MySQL has gotten better as time has gone on. I want to make that clear up front before I bash a handful of things about its current state. It has gone from being little more than an SQL front end to flat files to being almost a real database (if you use InnoDB and friends).

  • No full outer join; this one irritates me to no end when working on diff-type queries (ones that, like the diff utility in UNIX, take a set of rows and compare them against another set, getting a difference) because I have to union three queries together, rather than simply one query with a full outer join.
  • Constraints and concurrency are not enforced by default. You have to setup InnoDB to make it work properly. There is simply no excuse for not maintaining relationships in a RELATIONAL DATABASE. InnoDB is great, don't get me wrong, but I should not have to setup an add-on (and to run properly, you will need to configure the engine, at least a little) to get something so basic and fundamental. With MySQL 6.0, Sun has promised an end to this with Falcon, but that has yet to happen. 6.0 isn't out yet, and it wouldn't be fit for production use for a while longer even if it were.
  • Stored procedures. These were not added until version 5.0 of MySQL (many shops and shared hosts are still on 4!), but now they are here--sort of. The fact of the matter is that stored procedures really aren't usable in MySQL. The syntax is clumsy, requiring messing with delimiters to even create them. They do not work from the command line because of this, which makes testing harder. In addition, the syntax is lacking quite a bit featurewise. The easiest example of this is also what should be simplest: how do you iterate over a cursor? Simple 101 feature, right? Not really. At least, not in MySQL.

Those are the biggest things I can think of off the top of my head.
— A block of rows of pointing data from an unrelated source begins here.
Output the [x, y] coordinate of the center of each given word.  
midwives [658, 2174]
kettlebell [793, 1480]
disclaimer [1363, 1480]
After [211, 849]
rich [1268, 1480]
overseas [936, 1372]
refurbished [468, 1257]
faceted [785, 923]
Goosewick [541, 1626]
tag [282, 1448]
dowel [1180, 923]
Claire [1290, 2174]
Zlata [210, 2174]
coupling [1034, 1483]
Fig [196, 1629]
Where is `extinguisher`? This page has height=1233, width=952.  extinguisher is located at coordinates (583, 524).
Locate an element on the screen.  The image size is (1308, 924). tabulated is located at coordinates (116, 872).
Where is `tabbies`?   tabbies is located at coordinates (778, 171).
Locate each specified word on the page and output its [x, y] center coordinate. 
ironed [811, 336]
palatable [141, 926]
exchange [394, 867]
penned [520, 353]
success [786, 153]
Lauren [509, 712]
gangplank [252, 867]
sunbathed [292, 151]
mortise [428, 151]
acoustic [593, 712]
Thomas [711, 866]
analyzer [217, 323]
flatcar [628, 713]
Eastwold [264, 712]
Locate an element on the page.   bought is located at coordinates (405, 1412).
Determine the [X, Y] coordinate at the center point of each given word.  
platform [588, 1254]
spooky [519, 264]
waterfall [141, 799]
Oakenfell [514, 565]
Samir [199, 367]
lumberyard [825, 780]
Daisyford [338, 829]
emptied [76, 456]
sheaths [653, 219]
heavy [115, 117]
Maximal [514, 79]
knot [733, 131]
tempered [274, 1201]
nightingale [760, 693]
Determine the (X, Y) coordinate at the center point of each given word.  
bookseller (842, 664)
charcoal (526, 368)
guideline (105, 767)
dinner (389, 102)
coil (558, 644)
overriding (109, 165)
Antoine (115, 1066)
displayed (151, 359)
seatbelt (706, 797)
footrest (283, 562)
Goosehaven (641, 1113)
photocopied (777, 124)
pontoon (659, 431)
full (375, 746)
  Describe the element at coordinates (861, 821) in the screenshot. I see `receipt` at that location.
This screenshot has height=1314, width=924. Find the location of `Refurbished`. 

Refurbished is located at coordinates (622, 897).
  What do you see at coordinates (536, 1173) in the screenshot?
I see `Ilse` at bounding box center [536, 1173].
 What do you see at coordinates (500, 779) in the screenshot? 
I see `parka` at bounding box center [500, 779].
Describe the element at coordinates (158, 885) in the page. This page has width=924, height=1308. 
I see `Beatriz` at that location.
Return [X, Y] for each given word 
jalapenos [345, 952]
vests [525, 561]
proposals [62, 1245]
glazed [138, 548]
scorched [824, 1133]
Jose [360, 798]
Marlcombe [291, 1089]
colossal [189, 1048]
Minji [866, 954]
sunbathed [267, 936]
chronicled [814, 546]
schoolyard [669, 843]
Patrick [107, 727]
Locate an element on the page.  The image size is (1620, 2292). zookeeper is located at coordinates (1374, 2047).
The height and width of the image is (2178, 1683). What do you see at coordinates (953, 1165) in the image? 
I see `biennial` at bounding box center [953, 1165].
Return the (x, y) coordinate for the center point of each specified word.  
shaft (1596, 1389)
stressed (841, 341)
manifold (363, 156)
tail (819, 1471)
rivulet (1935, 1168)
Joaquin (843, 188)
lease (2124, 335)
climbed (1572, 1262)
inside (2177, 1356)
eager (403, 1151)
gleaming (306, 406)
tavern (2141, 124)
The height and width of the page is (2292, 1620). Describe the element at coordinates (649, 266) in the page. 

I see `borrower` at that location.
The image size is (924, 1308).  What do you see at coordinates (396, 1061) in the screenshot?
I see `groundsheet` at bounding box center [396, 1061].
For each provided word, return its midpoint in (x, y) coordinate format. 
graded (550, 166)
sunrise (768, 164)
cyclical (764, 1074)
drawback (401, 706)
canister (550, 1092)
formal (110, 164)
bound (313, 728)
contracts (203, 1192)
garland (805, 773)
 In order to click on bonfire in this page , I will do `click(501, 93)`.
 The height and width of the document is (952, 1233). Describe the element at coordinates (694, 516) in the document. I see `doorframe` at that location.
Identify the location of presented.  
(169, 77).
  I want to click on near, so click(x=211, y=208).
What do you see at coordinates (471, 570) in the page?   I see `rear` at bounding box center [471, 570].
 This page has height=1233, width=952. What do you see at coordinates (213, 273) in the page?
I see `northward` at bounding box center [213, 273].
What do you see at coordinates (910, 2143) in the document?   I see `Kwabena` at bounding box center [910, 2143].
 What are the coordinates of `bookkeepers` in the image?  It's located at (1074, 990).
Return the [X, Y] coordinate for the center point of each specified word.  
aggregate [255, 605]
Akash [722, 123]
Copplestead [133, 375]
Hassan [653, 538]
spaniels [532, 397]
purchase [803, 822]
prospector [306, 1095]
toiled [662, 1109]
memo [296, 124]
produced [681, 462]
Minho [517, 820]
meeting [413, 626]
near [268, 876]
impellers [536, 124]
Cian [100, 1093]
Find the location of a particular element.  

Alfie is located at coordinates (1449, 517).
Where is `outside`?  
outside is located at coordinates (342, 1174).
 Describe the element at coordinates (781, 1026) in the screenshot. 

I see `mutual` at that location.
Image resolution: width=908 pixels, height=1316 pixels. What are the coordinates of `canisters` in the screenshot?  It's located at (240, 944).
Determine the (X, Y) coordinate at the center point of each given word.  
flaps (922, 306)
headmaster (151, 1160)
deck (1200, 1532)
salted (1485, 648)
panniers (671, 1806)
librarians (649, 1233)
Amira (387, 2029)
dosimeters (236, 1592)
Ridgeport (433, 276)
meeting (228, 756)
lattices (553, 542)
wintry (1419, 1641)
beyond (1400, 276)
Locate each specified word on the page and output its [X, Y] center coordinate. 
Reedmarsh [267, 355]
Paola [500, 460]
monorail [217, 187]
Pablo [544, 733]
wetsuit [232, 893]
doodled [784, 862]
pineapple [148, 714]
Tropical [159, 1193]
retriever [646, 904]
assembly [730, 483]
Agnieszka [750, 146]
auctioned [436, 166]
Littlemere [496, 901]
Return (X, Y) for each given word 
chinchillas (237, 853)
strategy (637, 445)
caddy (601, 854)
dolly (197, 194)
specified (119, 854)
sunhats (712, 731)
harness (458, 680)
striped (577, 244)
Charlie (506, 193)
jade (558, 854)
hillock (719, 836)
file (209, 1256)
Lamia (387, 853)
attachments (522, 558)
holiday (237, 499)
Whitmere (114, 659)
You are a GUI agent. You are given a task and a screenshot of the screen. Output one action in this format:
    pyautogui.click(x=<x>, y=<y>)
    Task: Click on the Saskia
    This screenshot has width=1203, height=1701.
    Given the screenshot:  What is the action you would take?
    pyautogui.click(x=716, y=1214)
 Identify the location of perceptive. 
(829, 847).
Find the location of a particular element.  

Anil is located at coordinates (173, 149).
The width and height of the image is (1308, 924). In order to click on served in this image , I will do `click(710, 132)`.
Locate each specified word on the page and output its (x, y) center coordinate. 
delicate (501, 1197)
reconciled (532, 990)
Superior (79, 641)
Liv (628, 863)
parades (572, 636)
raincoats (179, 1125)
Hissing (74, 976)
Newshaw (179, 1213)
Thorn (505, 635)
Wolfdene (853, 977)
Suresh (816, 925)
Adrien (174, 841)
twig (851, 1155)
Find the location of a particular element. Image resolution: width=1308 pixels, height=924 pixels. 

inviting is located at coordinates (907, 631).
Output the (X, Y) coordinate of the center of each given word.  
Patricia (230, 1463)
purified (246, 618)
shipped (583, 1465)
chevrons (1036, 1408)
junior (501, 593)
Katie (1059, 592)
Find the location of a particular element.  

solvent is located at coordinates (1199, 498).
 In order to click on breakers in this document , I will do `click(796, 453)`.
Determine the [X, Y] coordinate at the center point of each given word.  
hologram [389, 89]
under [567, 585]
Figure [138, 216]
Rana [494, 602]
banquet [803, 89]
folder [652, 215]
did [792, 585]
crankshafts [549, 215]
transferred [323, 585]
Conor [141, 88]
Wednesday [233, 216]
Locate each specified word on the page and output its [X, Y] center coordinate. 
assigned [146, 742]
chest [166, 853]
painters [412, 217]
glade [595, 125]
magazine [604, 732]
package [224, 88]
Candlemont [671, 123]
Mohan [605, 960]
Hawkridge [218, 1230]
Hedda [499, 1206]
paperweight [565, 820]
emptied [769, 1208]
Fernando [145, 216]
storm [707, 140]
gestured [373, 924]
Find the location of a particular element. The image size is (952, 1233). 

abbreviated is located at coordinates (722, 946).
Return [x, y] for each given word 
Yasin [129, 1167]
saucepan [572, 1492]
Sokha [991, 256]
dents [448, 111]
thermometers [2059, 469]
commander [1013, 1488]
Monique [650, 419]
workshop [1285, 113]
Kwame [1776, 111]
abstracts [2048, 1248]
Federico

I've got a hunch that I would not be happy about replication or binary logging either if I had the time to set them up. Now for any of you reading this (if anyone does read this), you may ask: why not just use PostgreSQL? Or Oracle? Or even Microsoft SQL Server? The shop I am working in will not invest the sums for Oracle or MS SQL Server, so those are out. The current reality is that we will not be leaving MySQL any time soon.